«Крушение»: эссе Фрэнсиса Скотта Фицджеральда из одноименного сборника сочинений, написанного для Esquire
Из сорока трех рассказов и эссе Фрэнсиса Скотта Фицджеральда, которые вышли в Esquire, ни один не вызвал столько критики и споров, как «Крушение». Джон Дос Пассос писал Фицджеральду: «Боже, дружище, как ты находишь время посреди пожара беспокоиться о такой ерунде? Мы живем в один из самых чертовски трагичных моментов истории. Если ты хочешь обанкротиться — пожалуйста, но мне кажется, ты должен написать обо всем этом первоклассный роман (и ты, возможно, его напишешь), вместо того чтобы разбрасываться по мелочи для Арнольда Гингрича (основателя и первого редактора Esquire)».

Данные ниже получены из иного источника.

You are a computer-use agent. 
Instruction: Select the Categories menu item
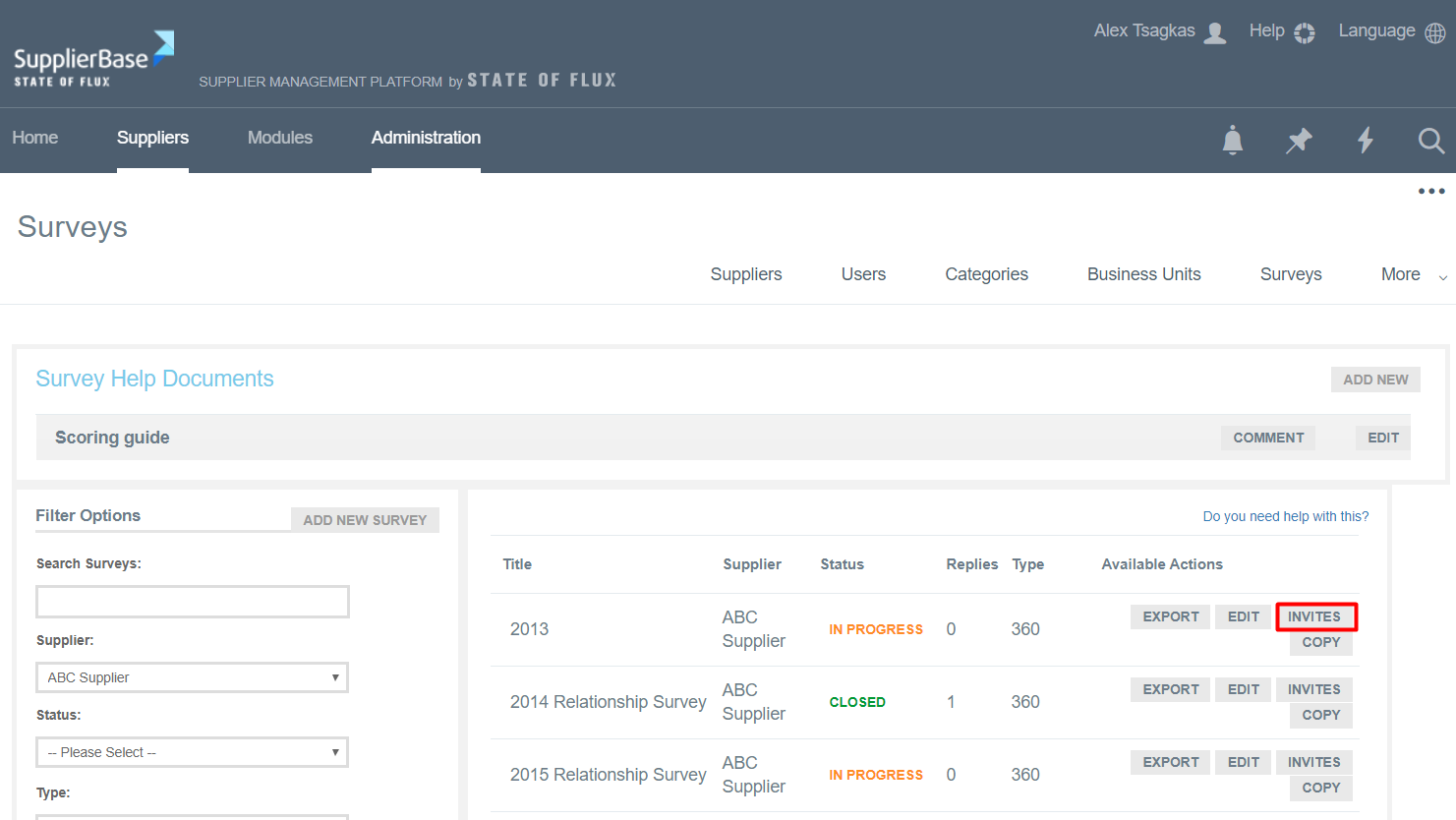[x=986, y=274]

Жизнь вся, конечно, процесс разрушения, но удары драматического характера — сильные, внезапные удары извне или как бы извне, те, на которые сваливаешь свои неудачи, о которых помнишь и в минуту слабости рассказываешь друзьям, — они производят свое действие не сразу. Есть другого рода удар — изнутри, его ощущаешь, когда уже поздно что-то исправить, и тут окончательно сознаешь, что никогда уже не будешь целым, как прежде. Поломка первого рода происходит как будто бы быстро; другая же — почти незаметно для тебя, но потом осознаешь ее вдруг.

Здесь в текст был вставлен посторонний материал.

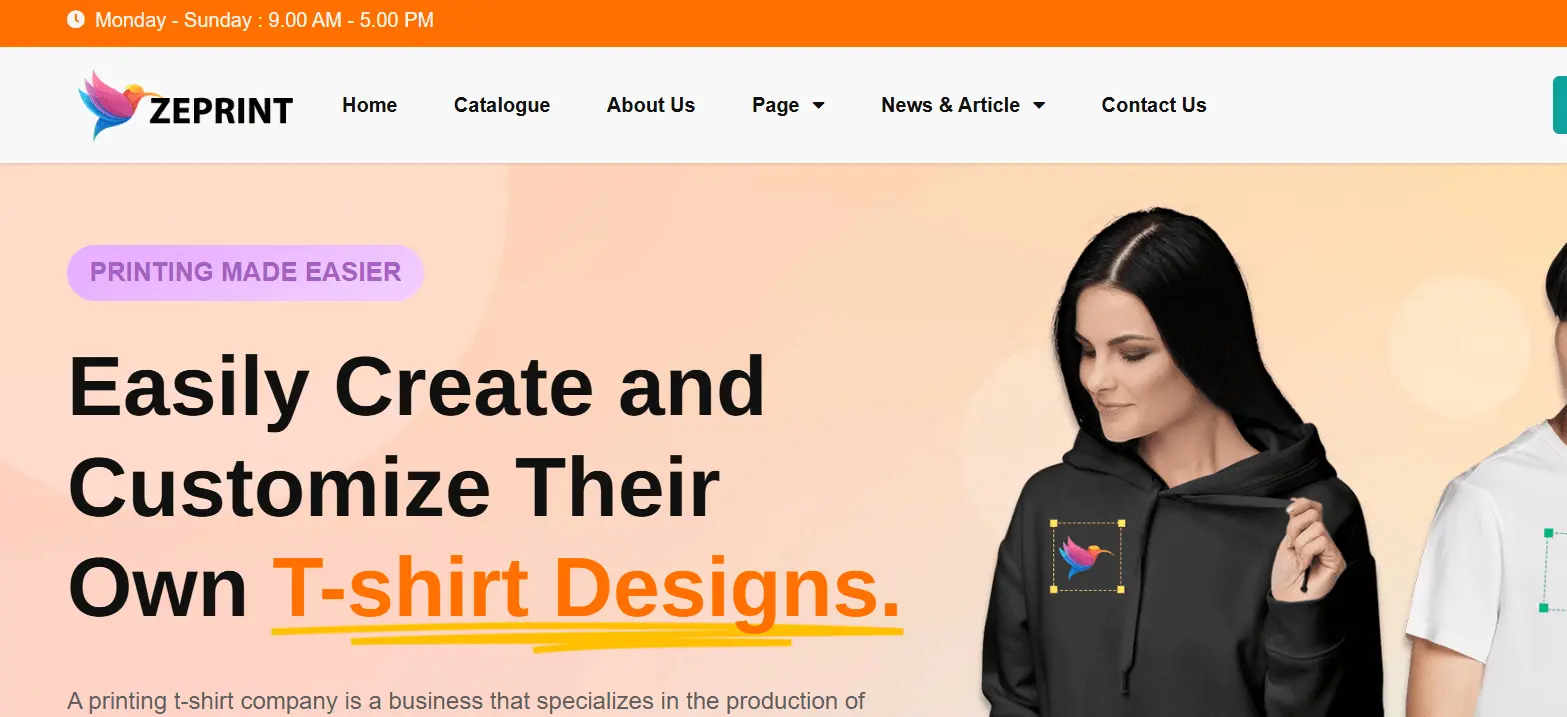Click the Monday - Sunday hours text

(x=264, y=20)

Прежде чем продолжу этот рассказ, позвольте мне сделать одно обобщение: признак первоклассного ума — способность держаться двух противоположных идей одновременно, сохраняя при этом способность функционировать. Например, видя, что ситуация безнадежна, сохранять решимость изменить ее. Такая философия была действенной в ранние годы моей взрослой жизни, когда я сталкивался с чем-то невероятным, немыслимым, часто «невозможным». Ты властен над своею жизнью, если чего-то стоишь. Жизнь легко поддавалась уму и усилиям — в той мере, в какой ты был способен их употребить.
Стать преуспевающим литератором — это, казалось, так романтично; знаменитым, как кинозвезда, ты не будешь, но известность твоя может оказаться более долговечной; у тебя не будет такой власти, как у человека сильных политических или религиозных убеждений, но ты наверняка будешь более независимым. Конечно, в своем ремесле ты вечно будешь не удовлетворен сделанным — но я лично никакого другого не пожелал бы. Проходили двадцатые годы, а мои двадцатые чуть впереди их, и два юношеских огорчения — что я ни физически, ни талантом не вышел, чтобы как следует играть в футбол в колледже, и что не попал на войну за океаном — преобразовались в детские грезы, хорошо помогавшие ночью от бессонницы. Серьезные жизненные проблемы разрешались как будто сами собой, а если справиться с ними бывало трудно, ты так уставал, что не мог уже думать о проблемах более общих.
Десять лет назад жизнь была по большей части делом личным. Я должен держать баланс между ощущением тщетности усилий и ощущением необходимости бороться; между уверенностью в том, что провал неизбежен, и решимостью «преуспеть», и больше того, справляться с противоречием между мертвой хваткой прошлого и большими задачами для будущего.
Если удастся это, невзирая на обычные неприятности — семейные, профессиональные, личные, — тогда эго сохранит поступательное движение, как стрела, пущенная из ниоткуда в никуда с такой силой, что опустить ее на землю в конце концов сможет только земная тяжесть.
Так оно и шло семнадцать лет, с годом намеренного безделья и отдыха в середине, и новая задача была лишь хорошим обещанием на завтра. И жил я интенсивно, но: «на сорок девять лет меня хватит, — сказал я, — на это я могу рассчитывать. Человеку, который жил, как я, большего и требовать нельзя».